Alonso may not run at the final pre-season F1 test. © McLaren-Honda F1 Team / Steven Tee / LAT Photographic

Alonso may not run at the final pre-season F1 test. © McLaren-Honda F1 Team / Steven Tee / LAT Photographic

McLaren Formula One driver Fernando Alonso is on the road to a solid recovery in hospital following his test crash on Sunday.

According to a release by the Woking-based team, the 33-year-old Spaniard has been chatting to family, friends and staff at the hospital; however it is unknown at this stage whether he will participate in the final pre-season test which begins later this week.

Alonso crashed out in turn three prior to lunch on the final day at Circuit de Cataluña, just outside Barcelona and after some first aid at the scene was airlifted to hospital.

After a raft of precautionary scans, the double-World Champion is to stay in hospital for an extra night to allow him to recuperate from the incident and the lingering effects of the medication.

While McLaren admit that is still early in the process of investigating the cause of the incident, the team have been able to reveal that Alonso’s MP4-30 “ran wide at the entry to Turn Three – which is a fast uphill right-hander – allowing it to run onto the Astroturf that lines the outside of the track. A consequent loss of traction caused a degree of instability, spitting it back towards the inside of the circuit, where it regained traction and struck the wall side-on.”

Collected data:
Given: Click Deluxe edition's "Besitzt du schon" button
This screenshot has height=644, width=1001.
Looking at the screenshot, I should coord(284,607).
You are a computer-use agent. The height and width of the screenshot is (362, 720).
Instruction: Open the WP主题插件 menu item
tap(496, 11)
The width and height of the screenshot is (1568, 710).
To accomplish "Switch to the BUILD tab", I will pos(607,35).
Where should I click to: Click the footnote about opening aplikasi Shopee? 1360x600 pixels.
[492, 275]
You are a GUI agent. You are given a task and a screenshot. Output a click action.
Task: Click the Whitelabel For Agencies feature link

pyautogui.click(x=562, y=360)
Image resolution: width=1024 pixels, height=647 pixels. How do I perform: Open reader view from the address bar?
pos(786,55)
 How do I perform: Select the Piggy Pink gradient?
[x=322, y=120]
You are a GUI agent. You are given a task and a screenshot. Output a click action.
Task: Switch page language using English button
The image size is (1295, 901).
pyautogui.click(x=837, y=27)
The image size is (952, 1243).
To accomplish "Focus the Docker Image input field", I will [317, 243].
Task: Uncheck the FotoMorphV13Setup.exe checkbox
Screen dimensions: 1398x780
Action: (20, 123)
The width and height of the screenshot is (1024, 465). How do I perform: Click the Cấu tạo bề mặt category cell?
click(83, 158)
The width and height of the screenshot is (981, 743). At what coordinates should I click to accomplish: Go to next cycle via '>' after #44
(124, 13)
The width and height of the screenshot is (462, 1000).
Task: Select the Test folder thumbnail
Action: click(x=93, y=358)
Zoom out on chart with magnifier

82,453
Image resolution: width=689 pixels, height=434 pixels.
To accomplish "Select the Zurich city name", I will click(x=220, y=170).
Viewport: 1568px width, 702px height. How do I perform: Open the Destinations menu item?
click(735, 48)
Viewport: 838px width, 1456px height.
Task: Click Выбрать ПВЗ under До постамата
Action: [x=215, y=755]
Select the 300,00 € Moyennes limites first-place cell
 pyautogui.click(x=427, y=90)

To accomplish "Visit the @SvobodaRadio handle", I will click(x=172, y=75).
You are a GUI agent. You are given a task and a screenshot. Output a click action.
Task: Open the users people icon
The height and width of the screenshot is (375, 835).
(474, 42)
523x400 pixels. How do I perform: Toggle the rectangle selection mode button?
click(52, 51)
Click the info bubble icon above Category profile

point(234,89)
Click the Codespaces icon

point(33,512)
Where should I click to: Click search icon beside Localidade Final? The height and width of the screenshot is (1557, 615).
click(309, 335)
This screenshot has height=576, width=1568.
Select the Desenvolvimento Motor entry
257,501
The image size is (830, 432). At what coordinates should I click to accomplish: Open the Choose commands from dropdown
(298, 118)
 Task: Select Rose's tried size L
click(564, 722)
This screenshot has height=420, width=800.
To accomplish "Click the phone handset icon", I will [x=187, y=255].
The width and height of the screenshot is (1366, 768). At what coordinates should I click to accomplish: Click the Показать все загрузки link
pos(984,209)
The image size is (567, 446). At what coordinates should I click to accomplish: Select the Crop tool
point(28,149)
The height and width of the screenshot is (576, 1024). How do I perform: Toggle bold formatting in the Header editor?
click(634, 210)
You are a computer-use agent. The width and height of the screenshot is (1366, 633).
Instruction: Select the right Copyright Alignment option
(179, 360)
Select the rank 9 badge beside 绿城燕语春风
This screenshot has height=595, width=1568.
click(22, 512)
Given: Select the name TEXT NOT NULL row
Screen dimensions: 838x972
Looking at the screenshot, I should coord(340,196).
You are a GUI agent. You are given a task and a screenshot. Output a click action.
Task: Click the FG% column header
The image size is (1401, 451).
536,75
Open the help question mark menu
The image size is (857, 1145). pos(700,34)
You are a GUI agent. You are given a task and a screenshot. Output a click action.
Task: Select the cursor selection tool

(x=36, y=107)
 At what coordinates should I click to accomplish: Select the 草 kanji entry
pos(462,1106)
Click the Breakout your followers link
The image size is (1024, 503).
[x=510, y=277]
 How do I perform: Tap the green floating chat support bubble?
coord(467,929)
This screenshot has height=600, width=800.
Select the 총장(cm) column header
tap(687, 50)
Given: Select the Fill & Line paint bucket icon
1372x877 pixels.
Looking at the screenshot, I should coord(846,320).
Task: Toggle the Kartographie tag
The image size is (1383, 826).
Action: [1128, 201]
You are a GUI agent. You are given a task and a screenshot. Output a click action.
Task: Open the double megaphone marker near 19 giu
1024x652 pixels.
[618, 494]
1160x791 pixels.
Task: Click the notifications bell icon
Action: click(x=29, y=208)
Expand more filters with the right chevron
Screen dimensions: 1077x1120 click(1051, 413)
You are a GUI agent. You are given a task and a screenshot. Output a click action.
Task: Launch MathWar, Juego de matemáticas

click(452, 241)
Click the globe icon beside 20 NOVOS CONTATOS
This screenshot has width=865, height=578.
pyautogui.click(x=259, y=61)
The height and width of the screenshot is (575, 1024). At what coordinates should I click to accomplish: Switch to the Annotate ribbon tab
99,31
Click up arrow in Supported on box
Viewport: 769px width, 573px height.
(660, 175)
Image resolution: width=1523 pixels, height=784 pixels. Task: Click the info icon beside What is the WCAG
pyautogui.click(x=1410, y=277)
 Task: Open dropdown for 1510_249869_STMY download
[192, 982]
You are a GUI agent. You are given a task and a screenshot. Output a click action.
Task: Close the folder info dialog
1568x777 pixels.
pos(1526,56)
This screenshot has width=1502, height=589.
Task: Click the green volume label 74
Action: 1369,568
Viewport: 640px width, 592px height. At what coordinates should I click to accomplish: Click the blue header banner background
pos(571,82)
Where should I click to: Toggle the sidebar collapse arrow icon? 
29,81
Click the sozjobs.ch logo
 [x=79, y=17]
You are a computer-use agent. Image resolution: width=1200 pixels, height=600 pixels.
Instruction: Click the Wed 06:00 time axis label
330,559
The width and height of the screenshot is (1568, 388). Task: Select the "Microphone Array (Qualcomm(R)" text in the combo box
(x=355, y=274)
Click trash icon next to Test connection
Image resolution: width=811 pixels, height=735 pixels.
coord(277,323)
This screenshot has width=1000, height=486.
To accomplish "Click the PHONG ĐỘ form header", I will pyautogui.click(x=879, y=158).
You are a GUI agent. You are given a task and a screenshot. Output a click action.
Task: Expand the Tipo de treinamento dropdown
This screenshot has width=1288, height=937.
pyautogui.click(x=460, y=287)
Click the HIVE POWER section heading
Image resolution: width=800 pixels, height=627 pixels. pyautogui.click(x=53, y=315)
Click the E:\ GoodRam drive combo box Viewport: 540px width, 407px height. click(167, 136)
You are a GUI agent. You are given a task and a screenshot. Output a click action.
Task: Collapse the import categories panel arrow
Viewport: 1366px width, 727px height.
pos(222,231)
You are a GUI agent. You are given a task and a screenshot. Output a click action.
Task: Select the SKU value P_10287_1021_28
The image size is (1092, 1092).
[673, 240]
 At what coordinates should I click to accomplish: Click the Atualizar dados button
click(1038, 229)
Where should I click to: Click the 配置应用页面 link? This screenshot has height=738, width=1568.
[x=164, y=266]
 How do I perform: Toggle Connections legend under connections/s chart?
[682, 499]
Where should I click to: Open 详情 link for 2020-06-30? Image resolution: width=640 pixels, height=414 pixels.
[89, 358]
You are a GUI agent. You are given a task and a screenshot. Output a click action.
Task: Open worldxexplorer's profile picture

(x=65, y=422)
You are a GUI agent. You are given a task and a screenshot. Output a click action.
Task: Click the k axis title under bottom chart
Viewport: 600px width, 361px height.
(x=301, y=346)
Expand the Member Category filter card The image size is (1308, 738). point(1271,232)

TASKS:
1) From the article on Fernando Alonso's test crash, extract the part that opens with the words containing "According to a" and closes with "later this week.", copying it word for word.
2) Write what comes next in the article on Fernando Alonso's test crash, picking up after its last sentence.
The rows have no connection to the article on Fernando Alonso's test crash.

RESPONSES IN ORDER:
1)
According to a release by the Woking-based team, the 33-year-old Spaniard has been chatting to family, friends and staff at the hospital; however it is unknown at this stage whether he will participate in the final pre-season test which begins later this week.

2)
In the release, the team suggest that the nature of the accident may have, quite unusually, been “caused by the unpredictably gusty winds at that part of the circuit at that time” – an issue also reported by Toro Rosso debutante Carlos Sainz.
The team also found no evidence to indicate a mechanical or aerodynamic failure, while also confirming that there were no electrical discharges from the car’s ERS unit. Alonso’s actions in the car – downshifting and applying the brake up until contact – also indicate that he was conscious during the “crash action.”

Following the initial contact, the car slid down the inside wall for fifteen seconds, rendering damage to front upright and axle. There was no damage sustained by the bodywork or crash structure between the front and rear wheels.

Alonso’s personal manager, Luis Garcia Abad, tweeted a picture of the McLaren giving the thumbs up from his hospital bed earlier this evening.